##### PROVIDED RECORDS

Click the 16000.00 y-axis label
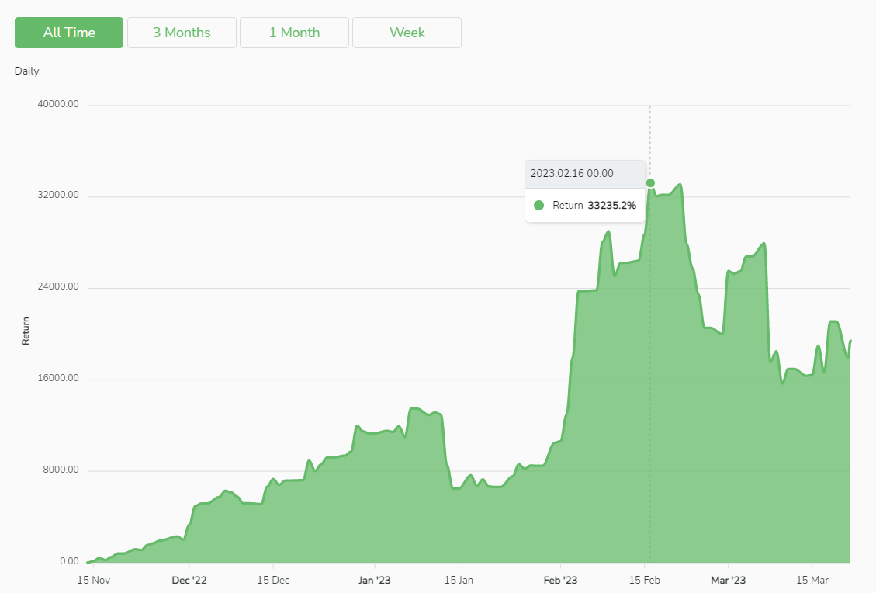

##########
##### PROVIDED RECORDS

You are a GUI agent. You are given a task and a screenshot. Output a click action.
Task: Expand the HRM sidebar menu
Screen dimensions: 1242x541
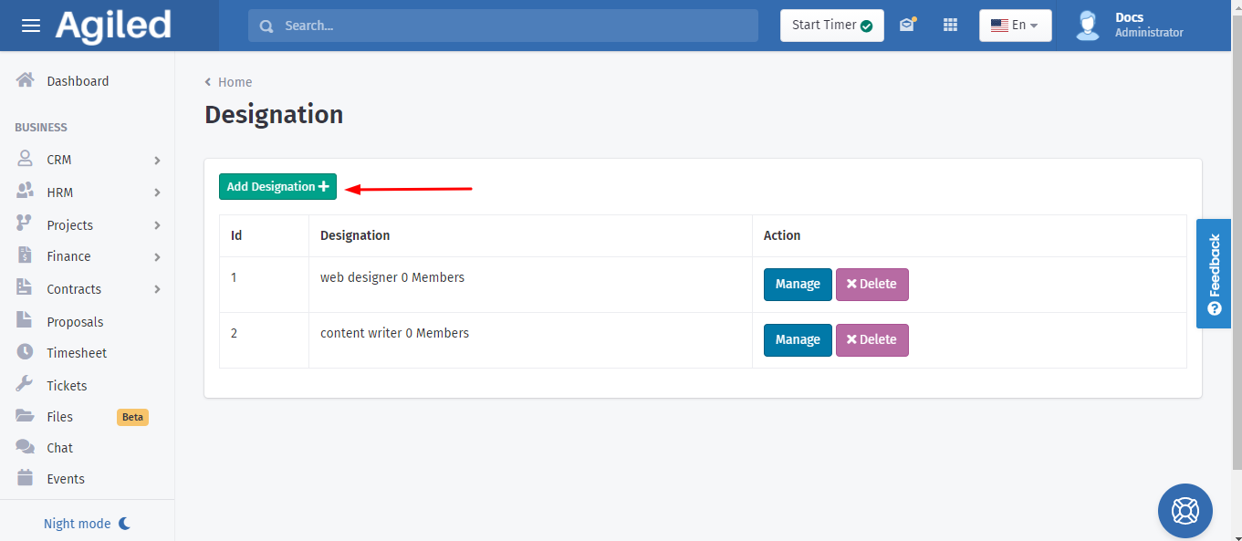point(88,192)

##########
##### PROVIDED RECORDS

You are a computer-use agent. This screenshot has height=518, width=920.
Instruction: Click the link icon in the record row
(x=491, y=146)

##########

* **WORK REQUEST**:
Each line holding the word "screenshot" must be copied from the data.

* **TASK RESULT**:
You are a GUI agent. You are given a task and a screenshot. Output a click action.
You are a computer-use agent. This screenshot has height=518, width=920.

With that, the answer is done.